## [Supplied entries]
^^^^

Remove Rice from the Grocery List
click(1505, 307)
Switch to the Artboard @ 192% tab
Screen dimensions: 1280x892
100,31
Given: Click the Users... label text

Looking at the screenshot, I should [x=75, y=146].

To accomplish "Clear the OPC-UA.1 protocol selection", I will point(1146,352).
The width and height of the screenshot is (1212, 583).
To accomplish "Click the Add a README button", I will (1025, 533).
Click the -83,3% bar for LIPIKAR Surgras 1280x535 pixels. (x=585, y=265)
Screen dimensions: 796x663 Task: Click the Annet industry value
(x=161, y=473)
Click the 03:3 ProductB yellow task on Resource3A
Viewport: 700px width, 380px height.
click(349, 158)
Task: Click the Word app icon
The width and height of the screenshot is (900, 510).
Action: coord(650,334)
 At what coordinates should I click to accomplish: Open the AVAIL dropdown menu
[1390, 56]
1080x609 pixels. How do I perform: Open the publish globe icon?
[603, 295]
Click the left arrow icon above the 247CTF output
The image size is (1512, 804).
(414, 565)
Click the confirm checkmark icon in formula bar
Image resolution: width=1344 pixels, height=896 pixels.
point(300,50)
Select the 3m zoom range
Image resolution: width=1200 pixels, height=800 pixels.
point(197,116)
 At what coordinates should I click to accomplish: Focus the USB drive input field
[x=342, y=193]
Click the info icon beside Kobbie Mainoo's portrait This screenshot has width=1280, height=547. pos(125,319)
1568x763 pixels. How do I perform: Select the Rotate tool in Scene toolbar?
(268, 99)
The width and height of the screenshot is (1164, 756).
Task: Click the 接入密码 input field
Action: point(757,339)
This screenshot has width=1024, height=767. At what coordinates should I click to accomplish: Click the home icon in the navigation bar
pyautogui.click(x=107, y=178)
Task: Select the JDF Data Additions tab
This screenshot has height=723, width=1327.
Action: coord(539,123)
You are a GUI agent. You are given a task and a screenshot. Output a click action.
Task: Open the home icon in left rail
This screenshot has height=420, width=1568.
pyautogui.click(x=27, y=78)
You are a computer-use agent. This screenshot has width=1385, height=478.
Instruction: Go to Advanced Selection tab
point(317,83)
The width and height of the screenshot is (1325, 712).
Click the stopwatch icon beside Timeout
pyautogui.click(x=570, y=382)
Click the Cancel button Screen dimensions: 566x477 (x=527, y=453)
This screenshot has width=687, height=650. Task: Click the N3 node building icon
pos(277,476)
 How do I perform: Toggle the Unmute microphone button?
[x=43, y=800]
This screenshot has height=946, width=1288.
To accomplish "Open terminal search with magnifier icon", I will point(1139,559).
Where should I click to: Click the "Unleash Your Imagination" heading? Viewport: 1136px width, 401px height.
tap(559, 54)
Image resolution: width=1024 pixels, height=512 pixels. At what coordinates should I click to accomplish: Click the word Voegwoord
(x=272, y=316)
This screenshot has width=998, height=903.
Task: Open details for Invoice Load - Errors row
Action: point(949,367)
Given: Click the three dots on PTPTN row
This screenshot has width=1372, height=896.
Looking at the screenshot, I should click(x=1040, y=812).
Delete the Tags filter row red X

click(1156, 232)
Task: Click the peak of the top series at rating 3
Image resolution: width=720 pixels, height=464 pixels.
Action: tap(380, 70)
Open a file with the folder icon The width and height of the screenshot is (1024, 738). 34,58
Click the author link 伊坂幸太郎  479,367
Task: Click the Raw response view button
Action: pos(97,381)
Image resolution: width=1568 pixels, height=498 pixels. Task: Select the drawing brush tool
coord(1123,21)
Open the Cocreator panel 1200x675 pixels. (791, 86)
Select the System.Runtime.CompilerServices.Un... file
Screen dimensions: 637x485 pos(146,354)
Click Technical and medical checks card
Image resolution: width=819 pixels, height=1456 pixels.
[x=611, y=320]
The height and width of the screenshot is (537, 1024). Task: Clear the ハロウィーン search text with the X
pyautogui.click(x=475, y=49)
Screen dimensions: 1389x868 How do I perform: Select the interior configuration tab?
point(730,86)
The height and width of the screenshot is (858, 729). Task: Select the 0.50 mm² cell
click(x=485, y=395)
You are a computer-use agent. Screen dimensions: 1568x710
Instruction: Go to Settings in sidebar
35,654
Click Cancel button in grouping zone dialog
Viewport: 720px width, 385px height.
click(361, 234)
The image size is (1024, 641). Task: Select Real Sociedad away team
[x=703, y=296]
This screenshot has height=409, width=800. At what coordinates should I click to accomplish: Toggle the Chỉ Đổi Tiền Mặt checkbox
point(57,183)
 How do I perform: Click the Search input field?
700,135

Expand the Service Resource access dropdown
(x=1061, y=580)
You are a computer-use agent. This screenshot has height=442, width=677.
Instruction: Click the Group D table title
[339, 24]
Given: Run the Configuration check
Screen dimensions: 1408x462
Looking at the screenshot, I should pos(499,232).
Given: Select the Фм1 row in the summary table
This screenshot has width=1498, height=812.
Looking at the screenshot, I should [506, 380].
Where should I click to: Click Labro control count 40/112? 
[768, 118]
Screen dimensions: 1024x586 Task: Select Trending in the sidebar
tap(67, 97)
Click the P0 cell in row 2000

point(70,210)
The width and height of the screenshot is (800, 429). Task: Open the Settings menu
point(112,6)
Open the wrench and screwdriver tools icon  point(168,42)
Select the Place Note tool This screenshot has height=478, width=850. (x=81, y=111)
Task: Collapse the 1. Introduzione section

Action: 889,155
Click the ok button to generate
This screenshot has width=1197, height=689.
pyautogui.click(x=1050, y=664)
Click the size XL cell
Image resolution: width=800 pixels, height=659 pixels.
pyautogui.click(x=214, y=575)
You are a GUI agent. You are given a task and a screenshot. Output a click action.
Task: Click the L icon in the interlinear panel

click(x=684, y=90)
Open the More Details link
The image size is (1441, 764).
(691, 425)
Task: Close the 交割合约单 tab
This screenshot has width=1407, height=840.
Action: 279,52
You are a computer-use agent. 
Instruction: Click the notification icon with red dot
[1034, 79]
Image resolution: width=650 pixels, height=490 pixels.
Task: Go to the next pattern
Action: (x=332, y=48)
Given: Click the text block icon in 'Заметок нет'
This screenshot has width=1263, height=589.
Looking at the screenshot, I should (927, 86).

^^^^

## [Required work]
For the string "computer", filter the data and copy out each line where it occurs.

## [Completed exercise]
You are a computer-use agent. This screenshot has width=1385, height=478.
You are a computer-use agent. Screen dimensions: 1568x710
You are a computer-use agent. This screenshot has height=442, width=677.
You are a computer-use agent. 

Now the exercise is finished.